SkillRise Training is committed to addressing all privacy-related concerns promptly and fairly. Clients, students, and staff who have concerns about how their personal information is collected, used, stored, or disclosed are encouraged to raise these with SkillRise Training directly.

Privacy concerns may relate to the accuracy of records, unauthorised access or disclosure, or breaches of confidentiality. Concerns should be submitted to the Administration Team, either in writing or by contacting the RTO via official communication channels.

Once a concern is raised, SkillRise Training will investigate the matter in a confidential and timely manner, provide a clear response, and take appropriate corrective action where necessary. If the issue remains unresolved, the individual may escalate the matter through SkillRise Training’s internal complaints and appeals process or refer it to the Office of the Australian Information Commissioner (OAIC). This process ensures compliance with the Australian Privacy Principles and promotes transparency, accountability, and continuous improvement in the handling of personal information.

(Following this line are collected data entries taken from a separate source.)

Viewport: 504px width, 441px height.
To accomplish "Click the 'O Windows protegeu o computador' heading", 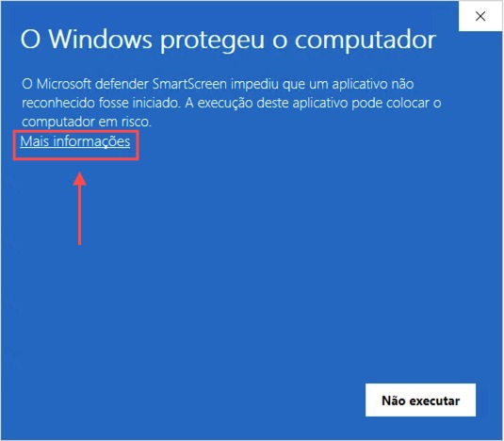I will [228, 40].
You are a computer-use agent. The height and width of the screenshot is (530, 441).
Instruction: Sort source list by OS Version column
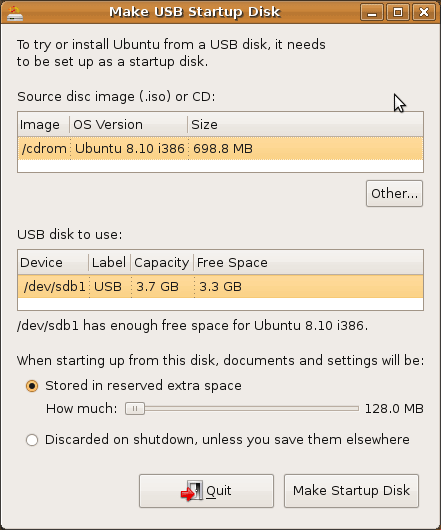click(129, 124)
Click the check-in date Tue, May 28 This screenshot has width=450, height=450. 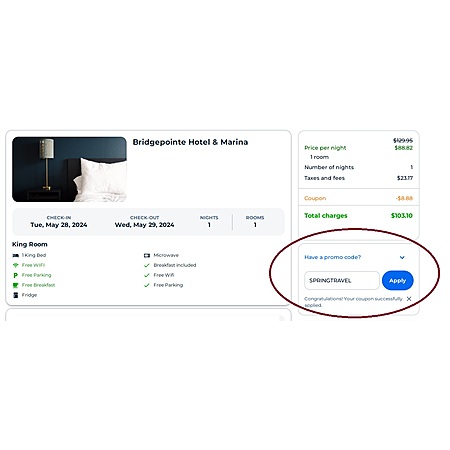[x=59, y=225]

Monitoring and Improvement

SkillRise Training is committed to the ongoing monitoring and improvement of its privacy practices to ensure compliance with the Privacy Act 1988, the Australian Privacy Principles, and the Compliance Standards for Registered Training Organisations 2025. The RTO regularly reviews its privacy policy, procedures, and data handling practices to identify and address any risks or breaches.

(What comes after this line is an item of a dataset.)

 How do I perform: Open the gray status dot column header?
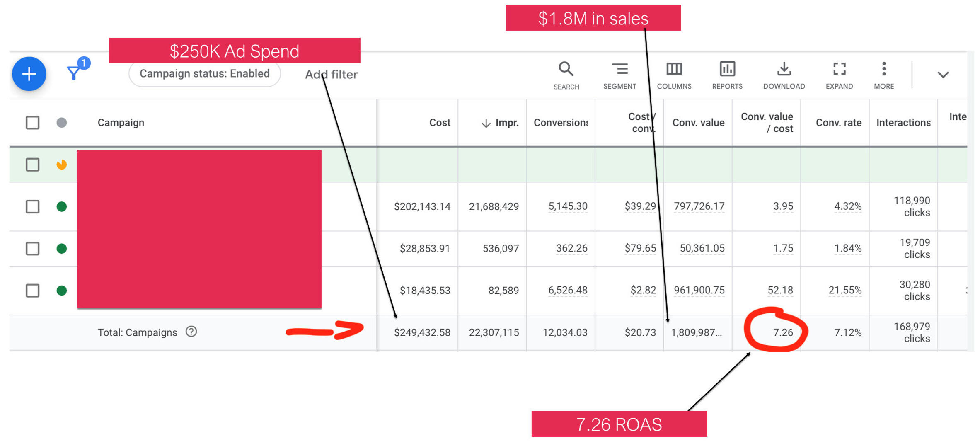point(62,123)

Monitoring activities include periodic audits of data access, storage, and disclosure processes, as well as staff training and awareness initiatives. Feedback from students, staff, or third parties regarding privacy concerns is recorded and reviewed as part of the RTO’s Continuous Improvement process. Where non-compliance or gaps are identified, corrective and preventive actions are implemented promptly. All staff—including those engaged through third-party arrangements—are required to understand and comply with this policy, and the RTO ensures this through induction, ongoing professional development, and regular policy reviews. Changes to privacy requirements under law or regulation are promptly reflected in internal procedures to maintain high standards of data protection.